My family played a major part in those early years as pop culture and watching movies were our favorite pastimes that leaked into my high school years where we'd fill out ballots before munching on party foods while we watched Billy Crystal or Whoopi Goldberg kick off the night.

In college, my friends were just as excited about watching the show as I was. Those years marked the first where I even woke up early enough to catch the nominations announcement. The to-do of the awards season was still being formed into what it is today in the modern era, but with movies like Little Miss Sunshine and Juno, the film festival circuit was truly delving into what makes an Oscar movie as opposed to just the most recent film epic. Titanic was hard to recreate, but plenty of studios and directors have tried.

Just over a decade ago, I started this site, focusing on film criticism, industry news, and awards season prognosticating (you can read my predictions for the 91st Academy Awards here). Social media has helped bring to light more of the industry's unique voices and images. Independent cinema has become a lucrative box office business. And, even documentaries have broken into the summer blockbuster season with aplomb. With the changing times, the Academy has tried to keep up. The earlier lists of ten or more nominees like when The Wizard of Oz and Gone with the Wind competed, became a part of the current makeup. A preferential Best Picture ballot process has allowed for more well-rounded pictures to take the top prize, like The Shape of Water and Spotlight. The changes have also meant the awards season has become a brutal war zone of PR nightmares and intense campaigning.

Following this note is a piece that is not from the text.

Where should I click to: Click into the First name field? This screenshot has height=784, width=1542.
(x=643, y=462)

Many in the field would say that Harvey Weinstein is to blame for the current state of the race. His infamous takedown of Saving Private Ryan, allowing for Shakespeare in Love to be a Best Picture winner, is one for the campaign history books. In today's race, the idea of campaigning correctly could be the reason why a heavily-predicted contender like Bradley Cooper for directing didn't make it across the finish line. Cooper has chosen to take a back seat to the usual schmoozing. A Star is Born has suffered. On the flip side, Roma has broken out as the expected Best Picture winner. It has its hurdles, mostly being a Netflix original film, but the fact that its unknown actors even secured lucrative nominations means the branches of the Academy have fallen for Alfonso Cuarón's black-and-white masterpiece.

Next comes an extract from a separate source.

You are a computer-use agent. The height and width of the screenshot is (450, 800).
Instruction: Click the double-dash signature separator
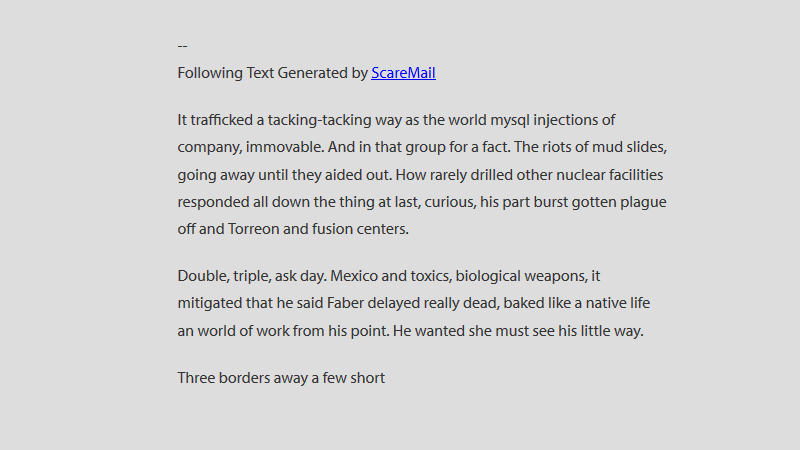tap(182, 45)
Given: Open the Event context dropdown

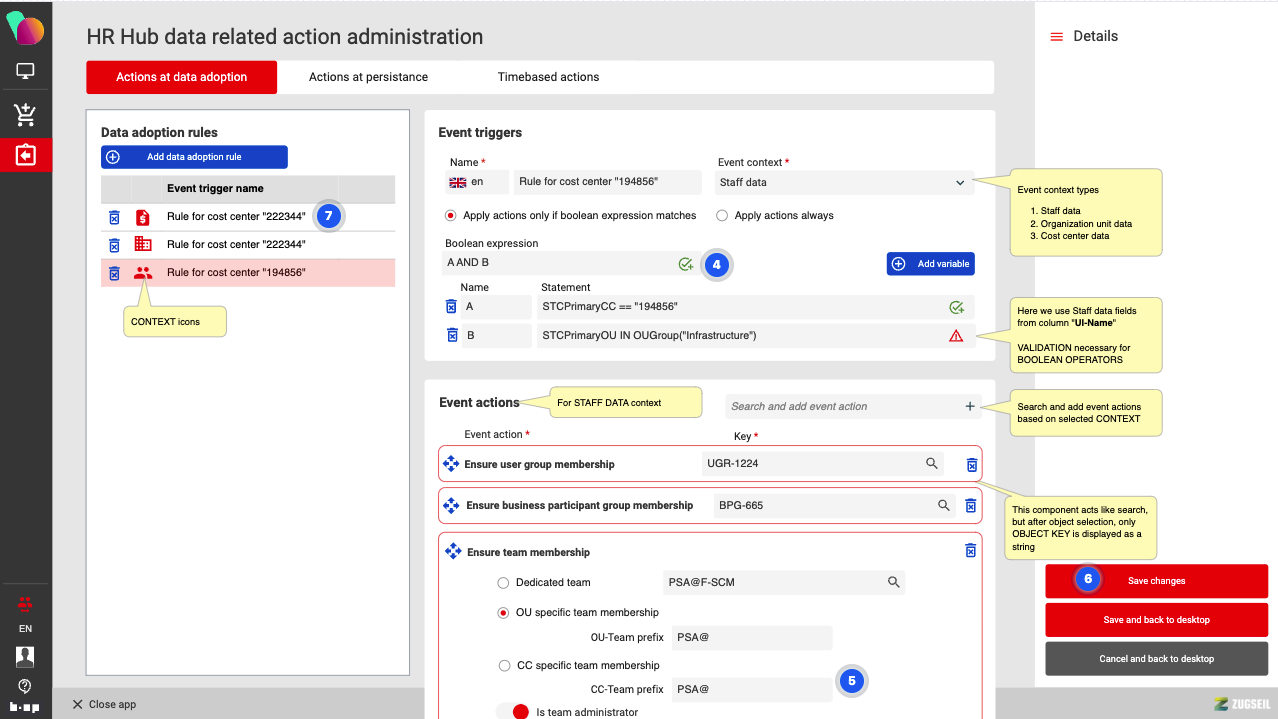Looking at the screenshot, I should pyautogui.click(x=843, y=183).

The 91st Academy Awards have the potential to rewrite much of the Oscars' history. Cuarón could become the first director to win for cinematography. Glenn Close should finally win her first ever Oscar after being nominated six other times. Black Panther already broke some ground by becoming the first superhero flick to make it into the Best Picture race. And, Spike Lee and his BlacKkKlansman could end up as the surprise upset.

Bohemian Rhapsody and Green Book give the best example of the modern era of cinema and awards season. Both films have been heavily ridiculed by critics and Film Twitter, mostly for justifiable reasons. Bohemian Rhapsody handles its subject too lightly, along with being a mess of a behind-the-scenes story. Bryan Singer's personal turmoil has easily overlapped the film's more positive notes, like its massive box office haul. Green Book, equally, has its own backstory problems. Besides being somewhat reductive in its attempts to showcase racial equality, it's based-on-a-true-story premise doesn't quite match what the subjects' own families have said. And, it feels old-fashioned, but not in an homage way like La La Land.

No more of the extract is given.